1. A isenção do imposto de renda deve ser reconhecida diante da prova da existência da moléstia grave, ainda que a comprovação não esteja fundada exclusivamente em laudo médico oficial, não se exigindo a demonstração da contemporaneidade dos sintomas ou a comprovação de recidiva da enfermidade.
2. O laudo médico produzido em juízo reconhece que o autor é realmente portador de cegueira monocular, patologia descrita no art. 6º, XIV, da Lei nº 7.713/88, e não destoa do que já previamente constatado no laudo médico particular carreado aos autos, evidenciando que a situação narrada pelo autor realmente perdura desde a constatação efetuada pelo médico oftalmologista em 12/11/10, portanto, ele faz jus à aludida isenção legal e, por via de consequência, tem direito ao ressarcimento dos valores que foram recolhidos ao erário desde então.
3. A retenção na fonte é apenas uma das etapas da tributação da renda, assim, o encontro de contas deverá abranger toda a renda percebida pelo contribuinte no período em questão e os valores eventualmente restituídos pelo Fisco.
4. A atualização do indébito tributário deve ser elaborada com a aplicação exclusiva da taxa SELIC, nos termos do § 4º do art. 39 da Lei nº 9.250/95, vedada a sua cumulação com qualquer outra forma de atualização.
5. Apelação provida para acolher o pleito subsidiário.
(TRF 3ª Região, 3ª Turma, ApCiv - APELAÇÃO CÍVEL - 5010046-53.2018.4.03.6000, Rel. Desembargador Federal CECILIA MARIA PIEDRA MARCONDES, julgado em 10/07/2019, Intimação via sistema DATA: 12/07/2019)
TRIBUTÁRIO. IMPOSTO DE RENDA DA PESSOA FÍSICA. LEI Nº 7.713/88. CONTRIBUINTE PORTADOR DE MOLÉSTIA GRAVE. CARDIOPATIA. PENSÃO POR MORTE. ISENÇÃO.

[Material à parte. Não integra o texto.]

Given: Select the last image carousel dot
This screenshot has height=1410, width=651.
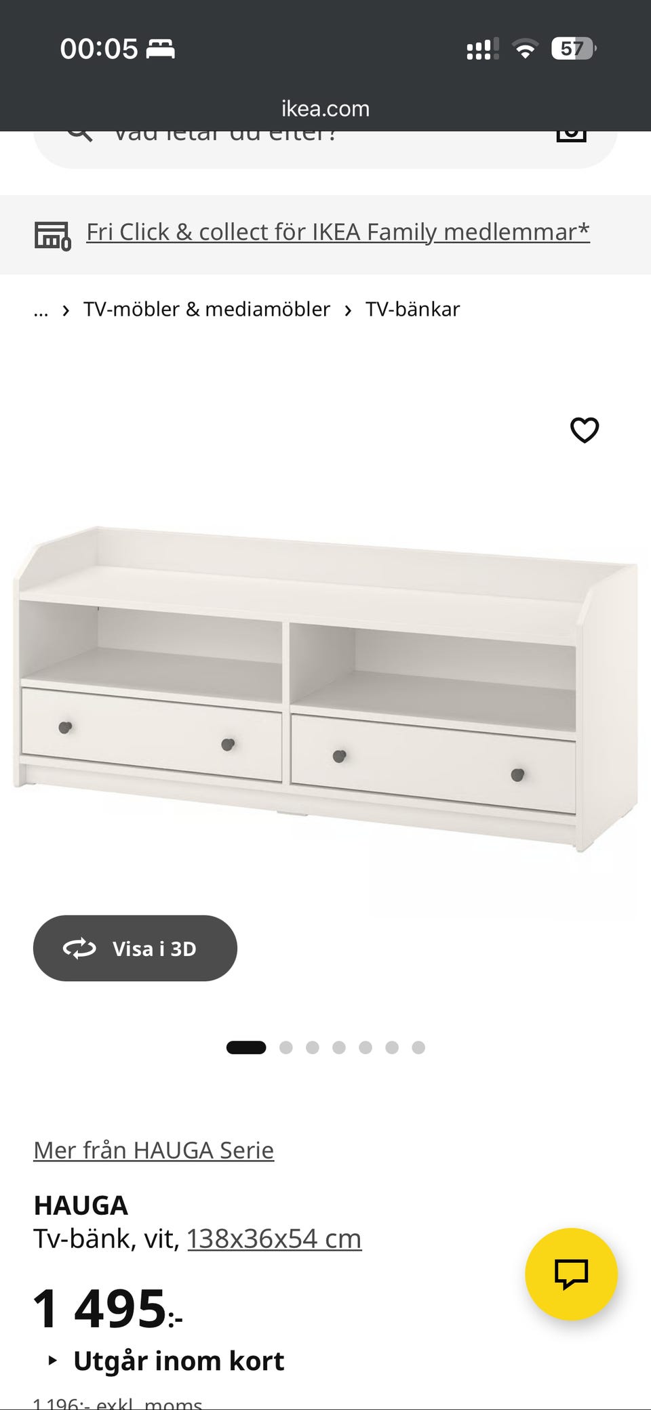Looking at the screenshot, I should [x=418, y=1048].
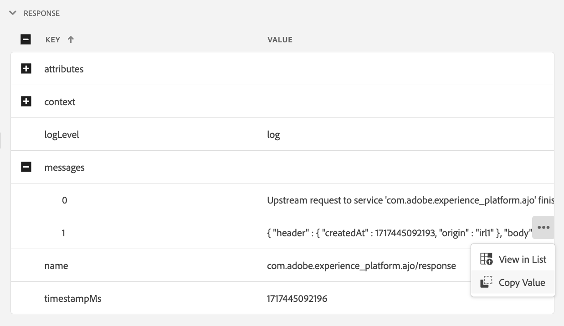Click the timestampMs value 1717445092196

[297, 299]
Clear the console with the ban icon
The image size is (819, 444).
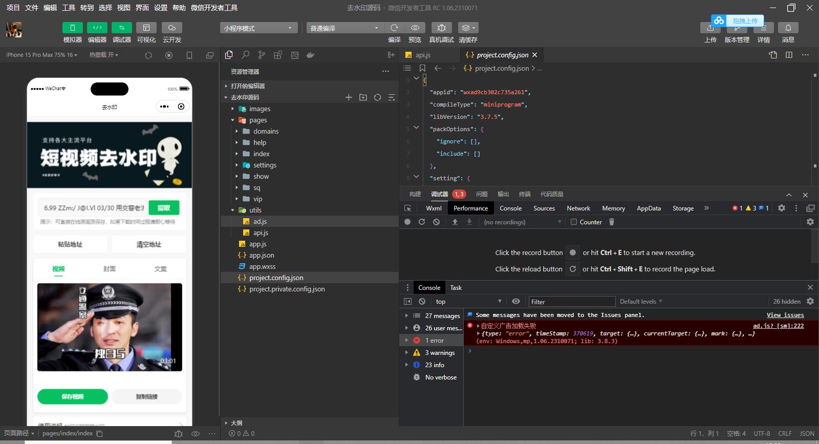(422, 302)
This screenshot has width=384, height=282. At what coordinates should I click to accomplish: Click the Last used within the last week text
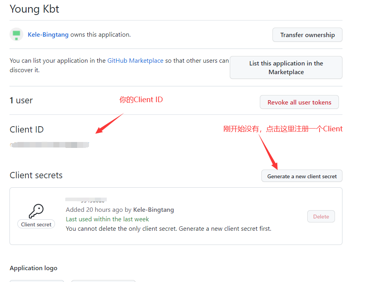(x=107, y=219)
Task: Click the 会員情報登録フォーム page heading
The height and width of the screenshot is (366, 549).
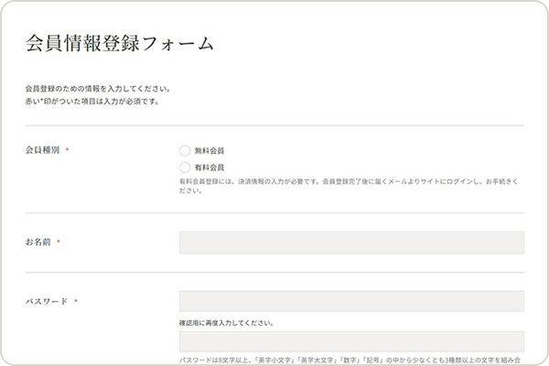Action: tap(119, 43)
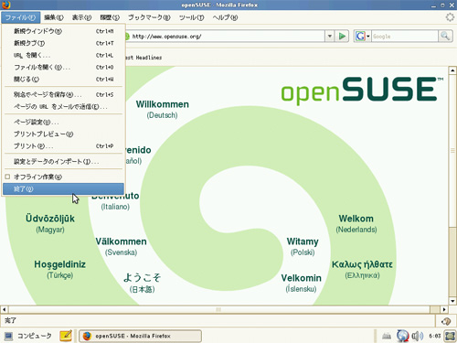Select 終了 from the File menu
Screen dimensions: 457x343
[x=63, y=189]
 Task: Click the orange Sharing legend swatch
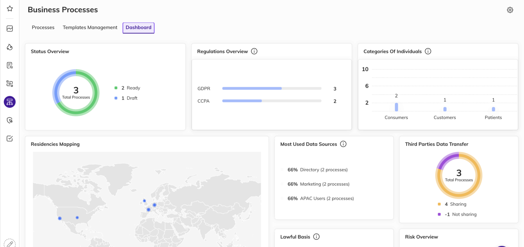click(x=439, y=204)
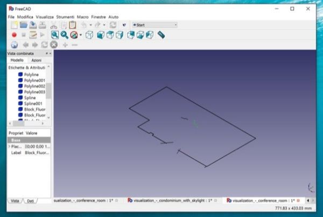Select Spline001 in the model tree
This screenshot has height=217, width=323.
click(x=33, y=103)
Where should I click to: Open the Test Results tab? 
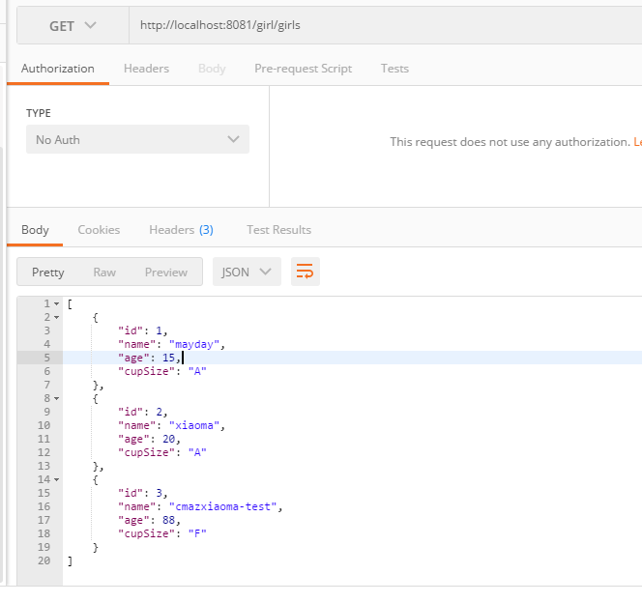point(278,230)
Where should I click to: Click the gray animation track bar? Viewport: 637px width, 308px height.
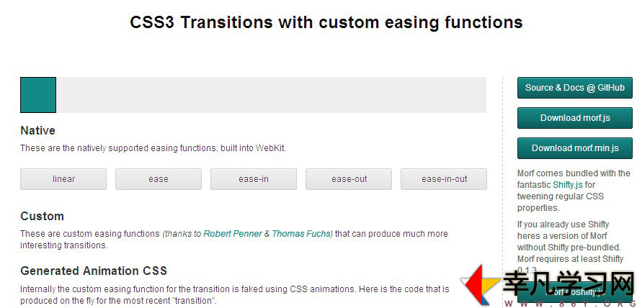pos(253,95)
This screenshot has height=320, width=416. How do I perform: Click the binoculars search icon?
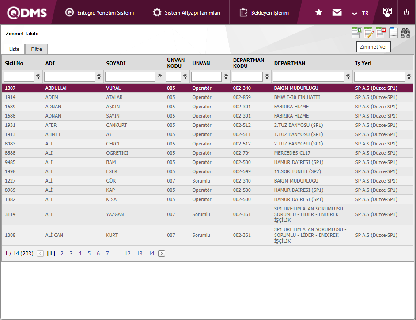(x=405, y=33)
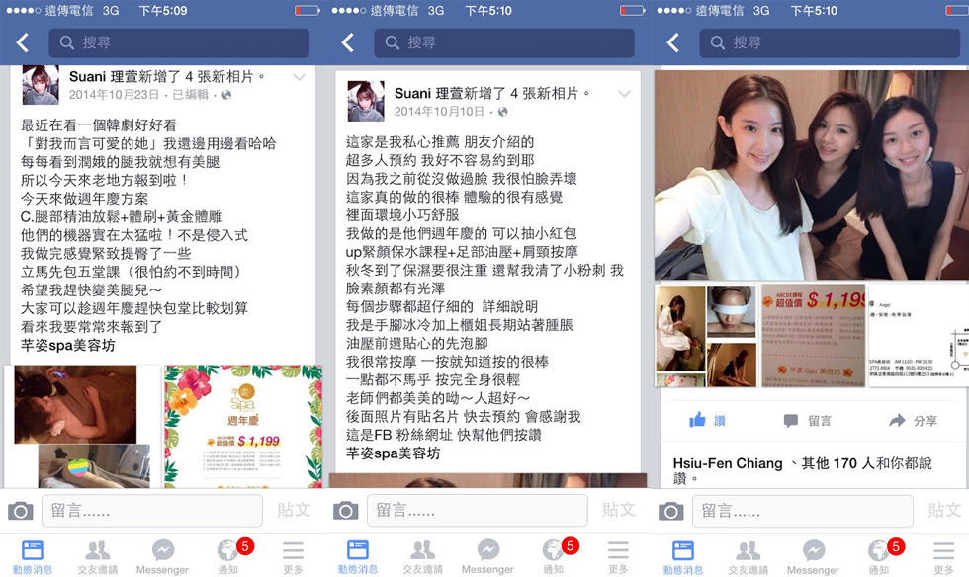Tap the 分享 share arrow button
This screenshot has width=969, height=577.
click(914, 421)
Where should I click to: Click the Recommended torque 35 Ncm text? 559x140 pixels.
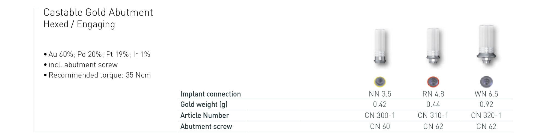100,75
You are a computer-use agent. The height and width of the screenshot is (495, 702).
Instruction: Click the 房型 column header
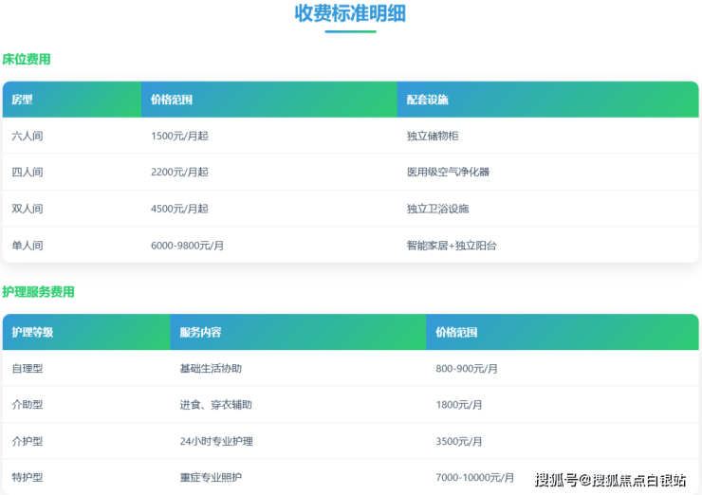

1. A isenção do imposto de renda deve ser reconhecida diante da prova da existência da moléstia grave, ainda que a comprovação não esteja fundada exclusivamente em laudo médico oficial, não se exigindo a demonstração da contemporaneidade dos sintomas ou a comprovação de recidiva da enfermidade.
2. O laudo médico produzido em juízo reconhece que autora é realmente portadora de uma das patologias descritas no art. 6º, XIV, da Lei nº 7.713/88 e não destoa do que já previamente constatado no laudo médico particular carreado aos autos, evidenciando que a situação narrada pela autora perdura desde 2007, portanto, ela faz jus à aludida isenção legal a partir da concessão da pensão e, por via de consequência, tem direito ao ressarcimento dos valores que foram recolhidos ao erário a partir de fevereiro de 2016.
3. A retenção na fonte é apenas uma das etapas da tributação da renda, assim, o encontro de contas deverá abranger toda a renda percebida pelo contribuinte no período em questão e os valores eventualmente restituídos pelo Fisco.
4. A atualização do indébito tributário deve ser elaborada com a aplicação exclusiva da taxa SELIC, nos termos do § 4º do art. 39 da Lei nº 9.250/95, vedada a sua cumulação com qualquer outra forma de atualização.
5. Remessa necessária desprovida.
(TRF 3ª Região, 3ª Turma, ReeNec - REEXAME NECESSÁRIO - 5000667-04.2017.4.03.6104, Rel. Desembargador Federal CECILIA MARIA PIEDRA MARCONDES, julgado em 10/07/2019, e - DJF3 Judicial 1 DATA: 12/07/2019)
Por fim, descabida a majoração da verba honorária nos termos do §11 do artigo 85 do Diploma Processual Civil, à vista da procedência parcial do recurso.
Ante o exposto, voto para dar parcial provimento ao agravo interno para estabelecer que o montante a ser restituído deverá ser aferido em sede de liquidação de sentença. Indeferido o pedido de majoração da verba honorária.